== RECORDS FOR THIS EXERCISE

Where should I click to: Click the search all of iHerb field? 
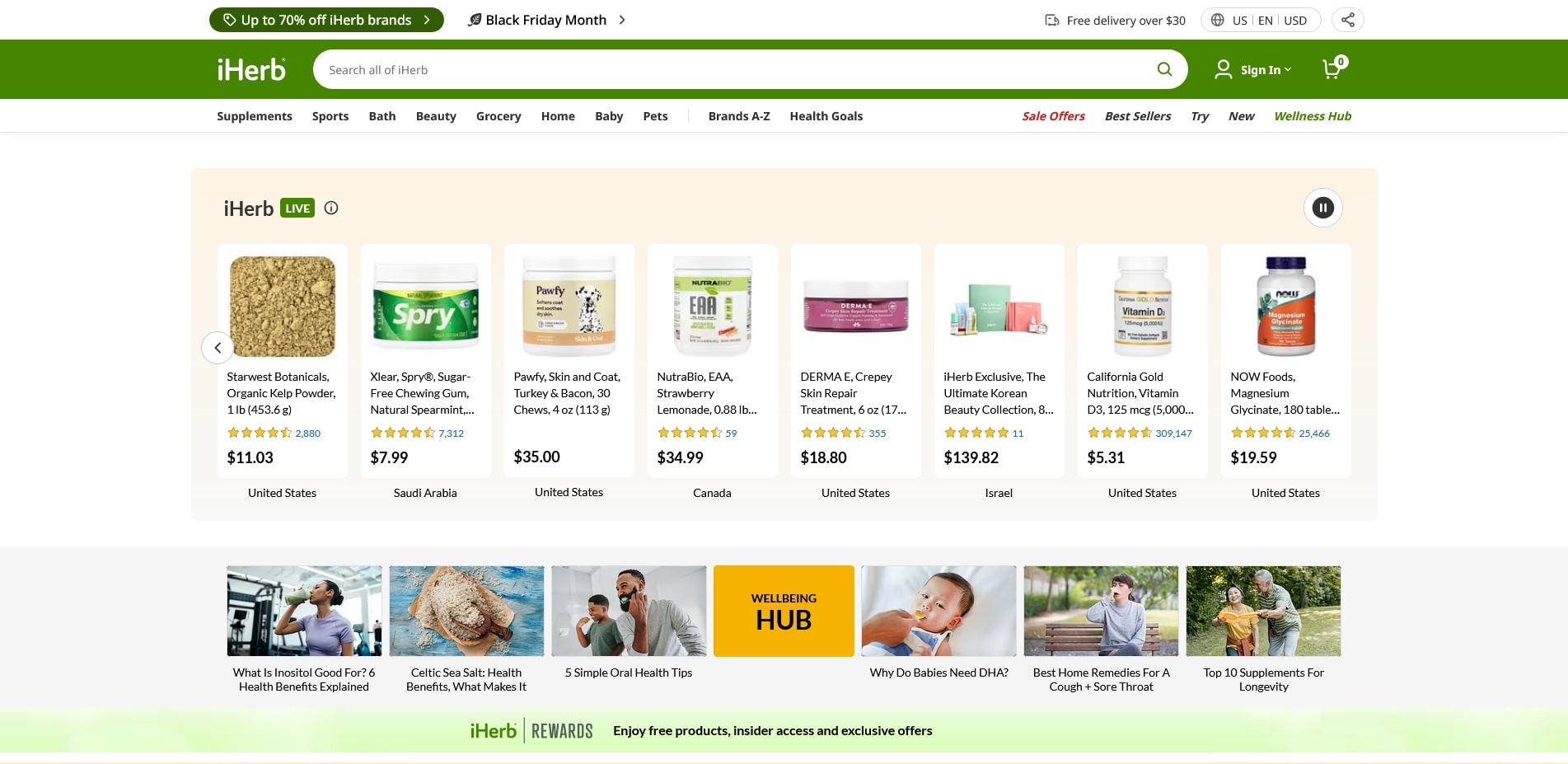click(x=733, y=69)
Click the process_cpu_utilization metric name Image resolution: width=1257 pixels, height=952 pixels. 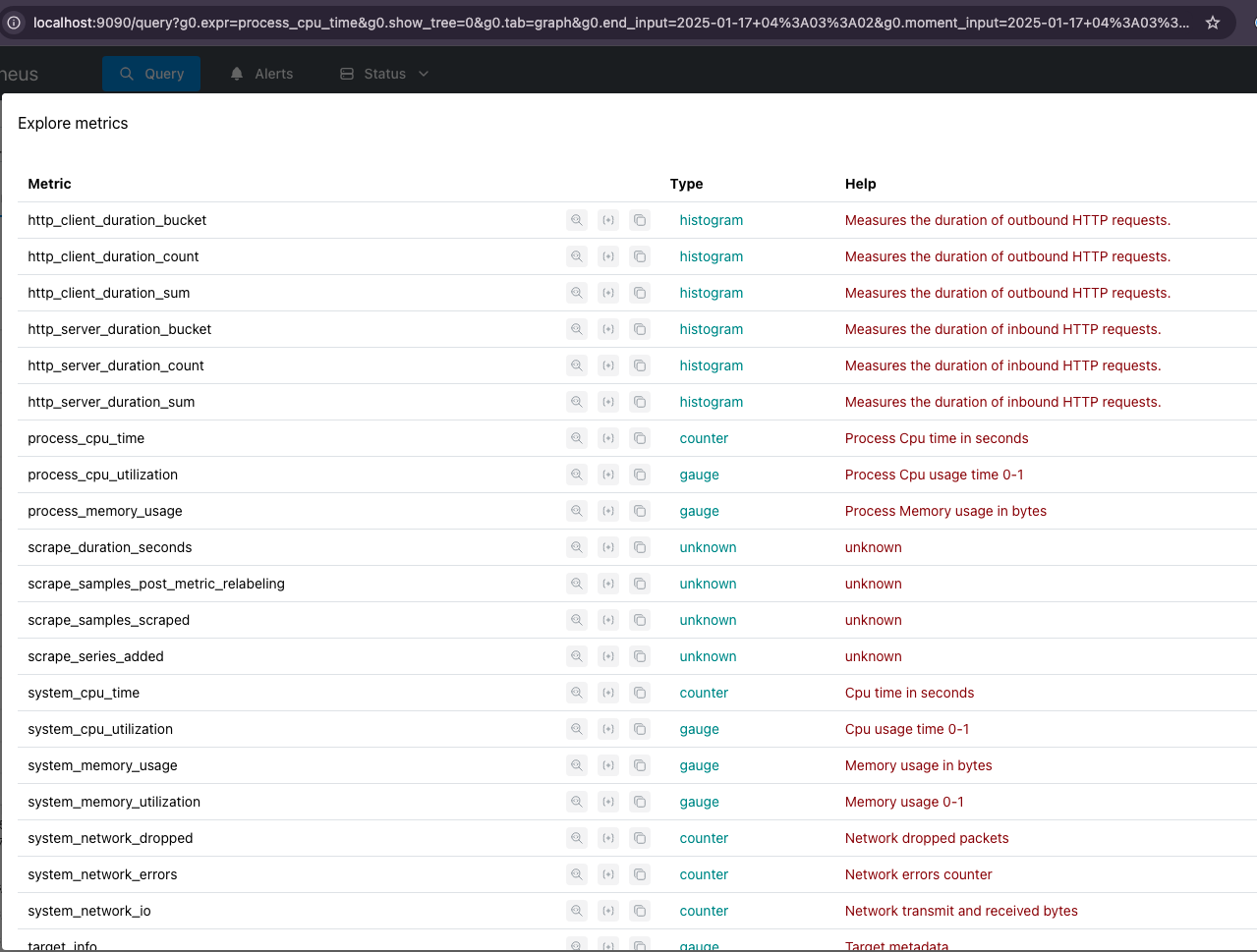click(x=103, y=475)
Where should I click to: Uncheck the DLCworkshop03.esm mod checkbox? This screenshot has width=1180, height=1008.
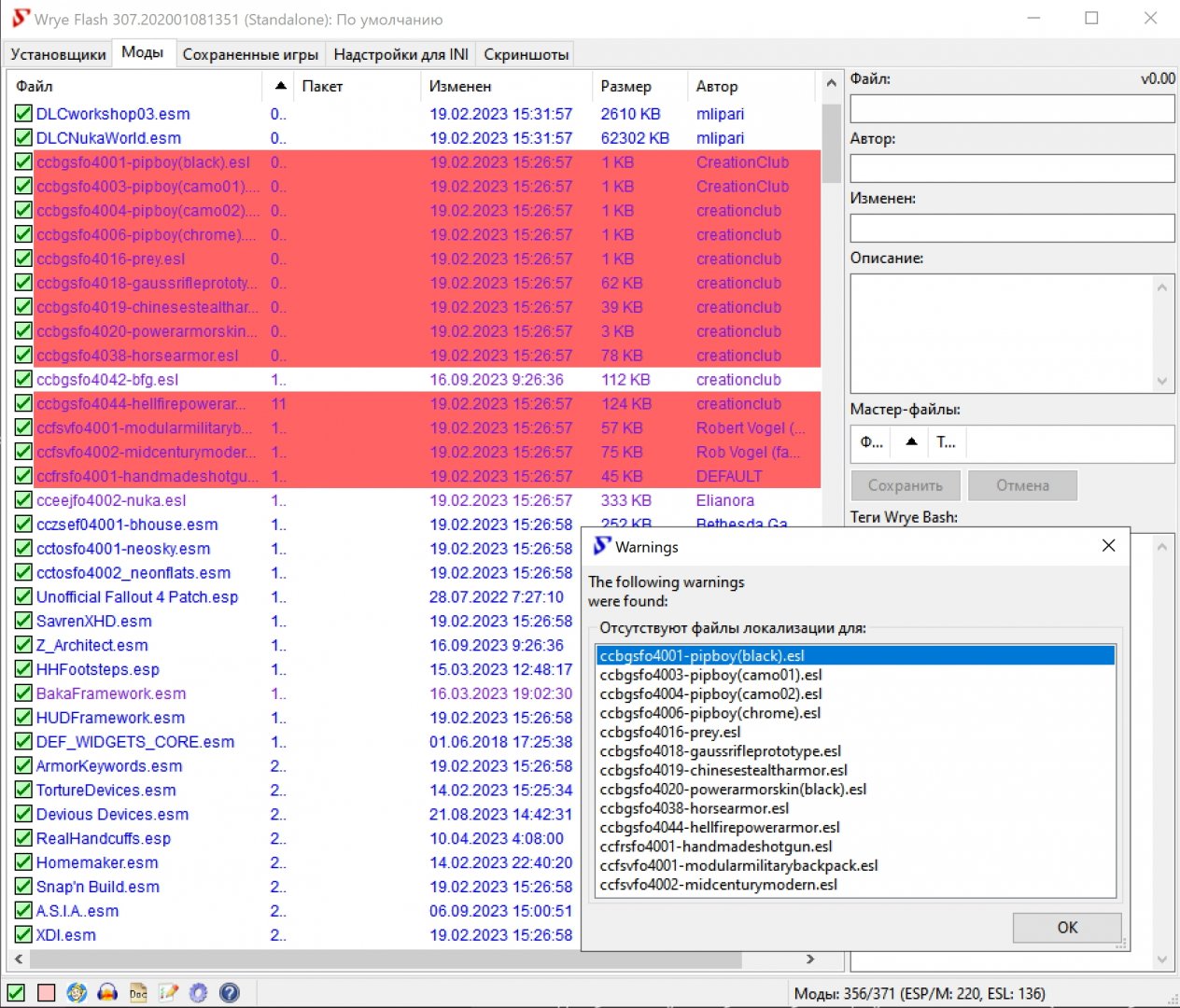[x=23, y=114]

====

**ACTIVITY**
Give back exactly the lines from the line with "Where should I click to: Uncheck" through the end of the records, both included; keep all pictures out.

**EXERCISE RESPONSE**
Where should I click to: Uncheck the DLCworkshop03.esm mod checkbox? This screenshot has width=1180, height=1008.
[x=23, y=114]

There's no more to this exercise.